• [To be done]
Give only the number of lines in the records below that contain the word "computer". Case counts.
───── Information supplied ─────
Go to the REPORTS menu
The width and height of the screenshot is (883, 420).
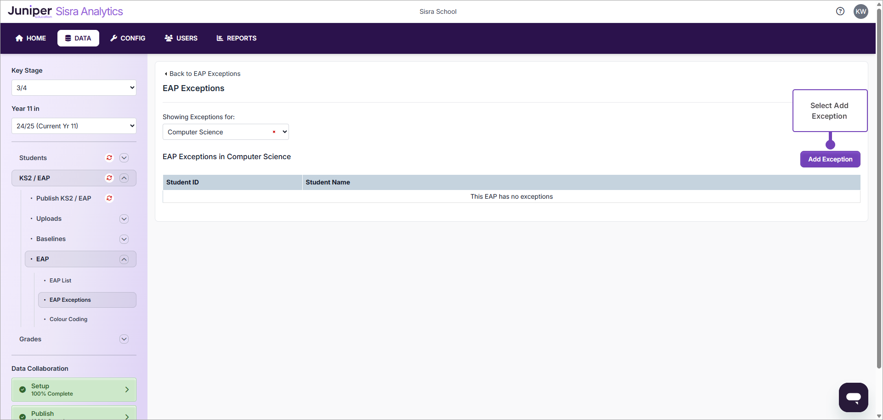click(x=237, y=38)
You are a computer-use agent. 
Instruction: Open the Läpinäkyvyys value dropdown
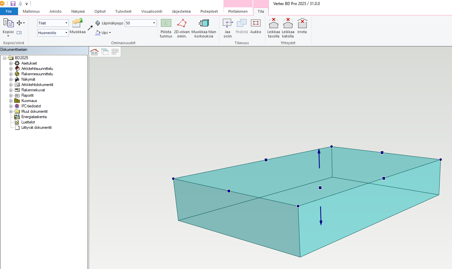154,23
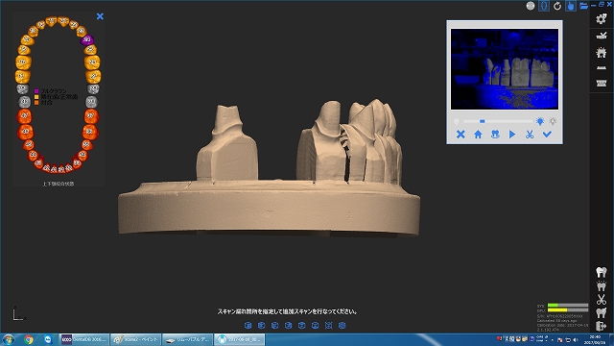Select the first view cube icon at bottom
Viewport: 614px width, 346px height.
tap(248, 325)
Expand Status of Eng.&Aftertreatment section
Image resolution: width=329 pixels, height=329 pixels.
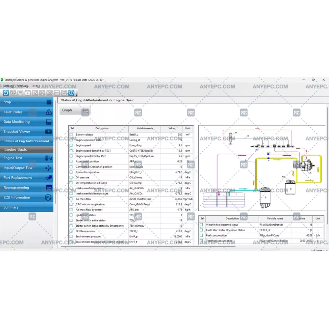[26, 141]
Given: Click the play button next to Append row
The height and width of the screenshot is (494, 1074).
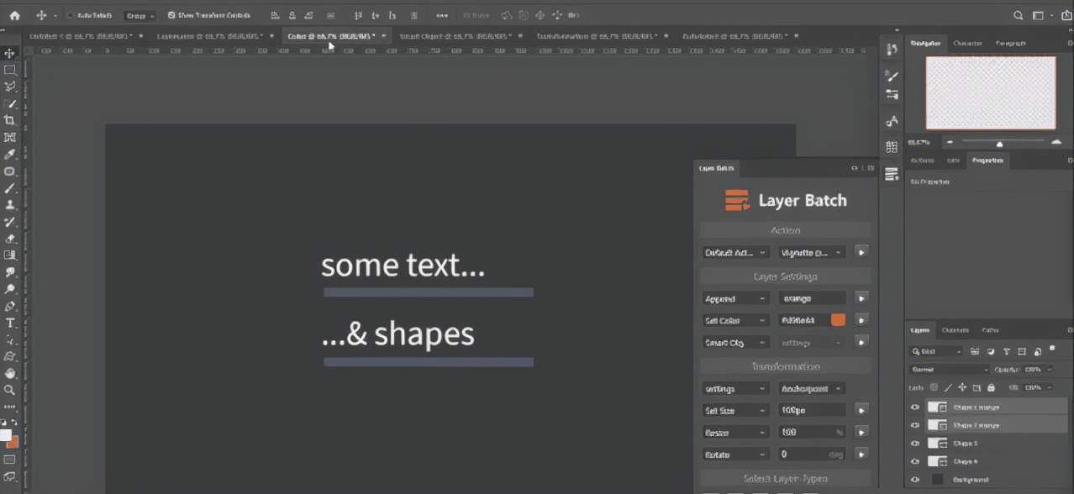Looking at the screenshot, I should pyautogui.click(x=861, y=298).
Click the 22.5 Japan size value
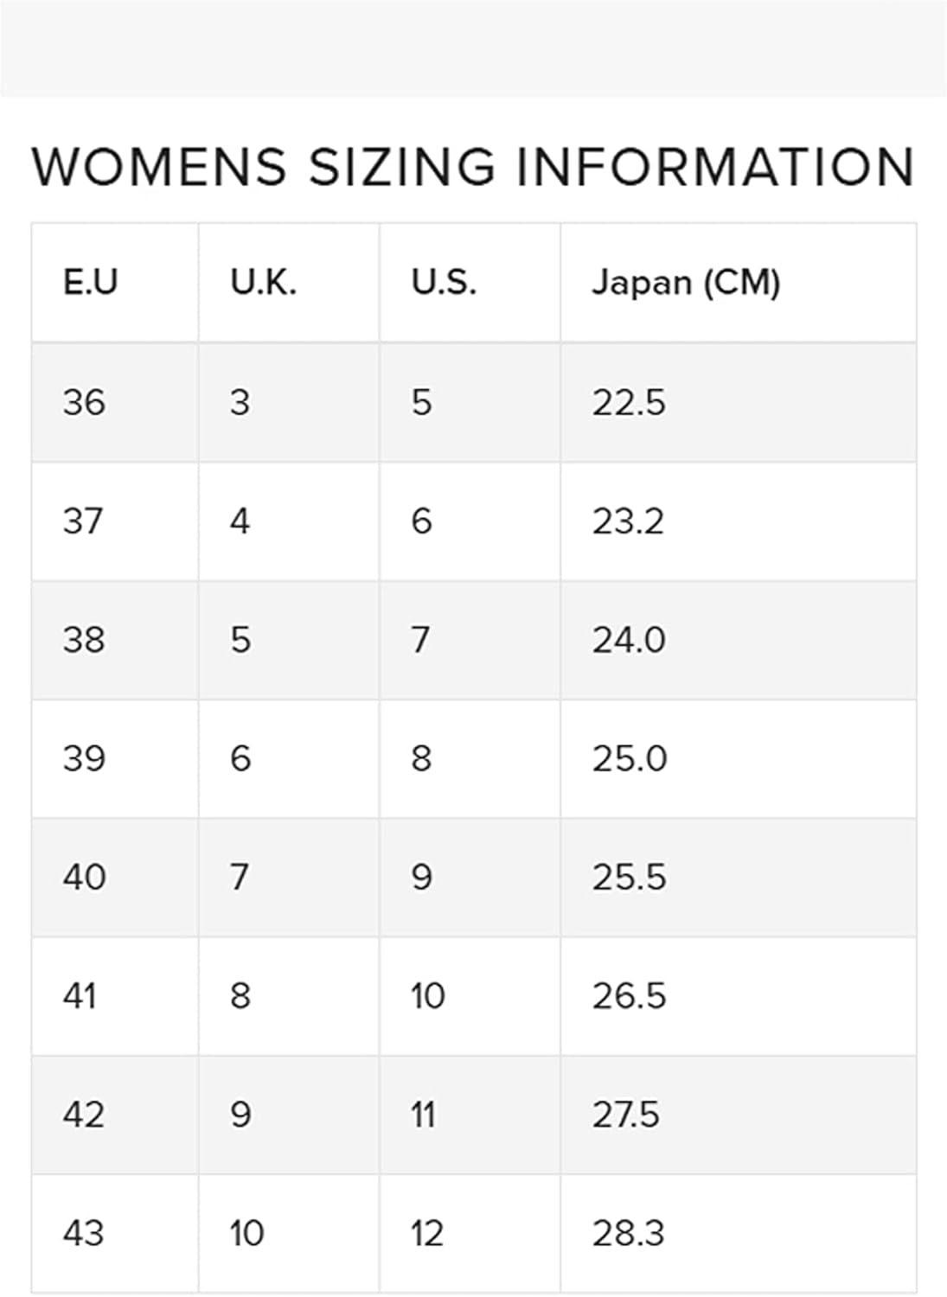The height and width of the screenshot is (1297, 947). pos(629,402)
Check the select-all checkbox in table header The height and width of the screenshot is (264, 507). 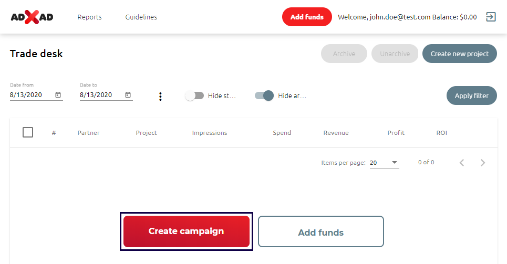(x=28, y=132)
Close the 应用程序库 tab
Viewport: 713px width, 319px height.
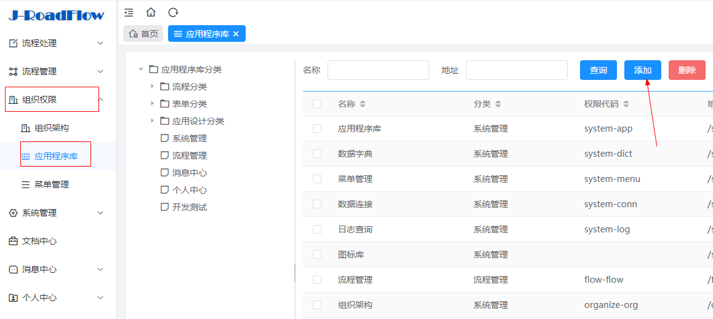pyautogui.click(x=236, y=34)
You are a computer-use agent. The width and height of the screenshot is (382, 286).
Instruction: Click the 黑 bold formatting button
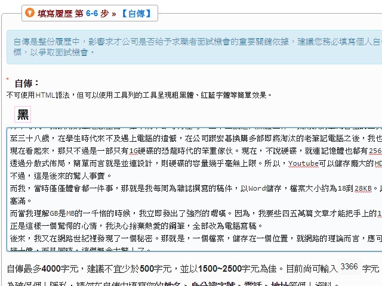coord(23,114)
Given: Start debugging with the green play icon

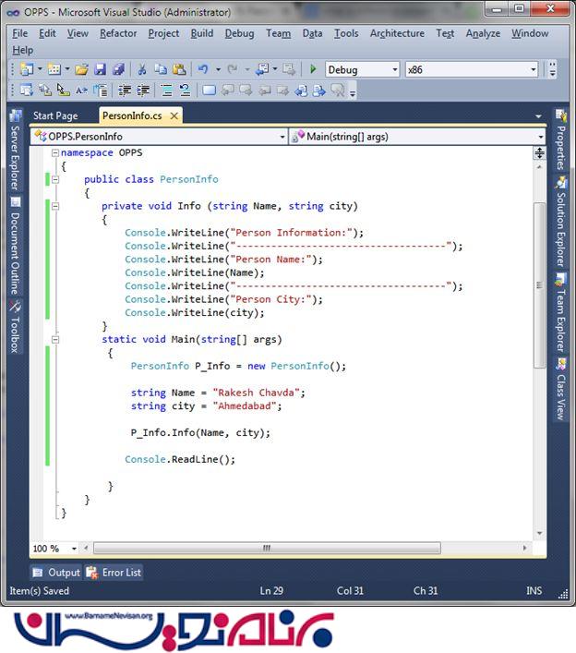Looking at the screenshot, I should [x=313, y=70].
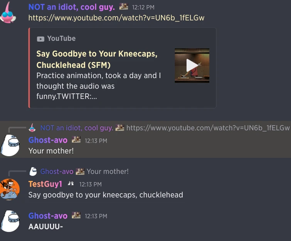
Task: Click small Ghost-avo avatar in reply preview
Action: (33, 171)
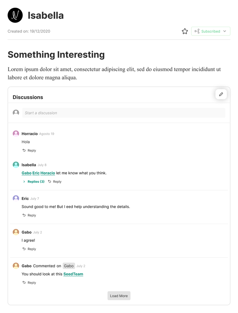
─────
• [Exercise answer]
2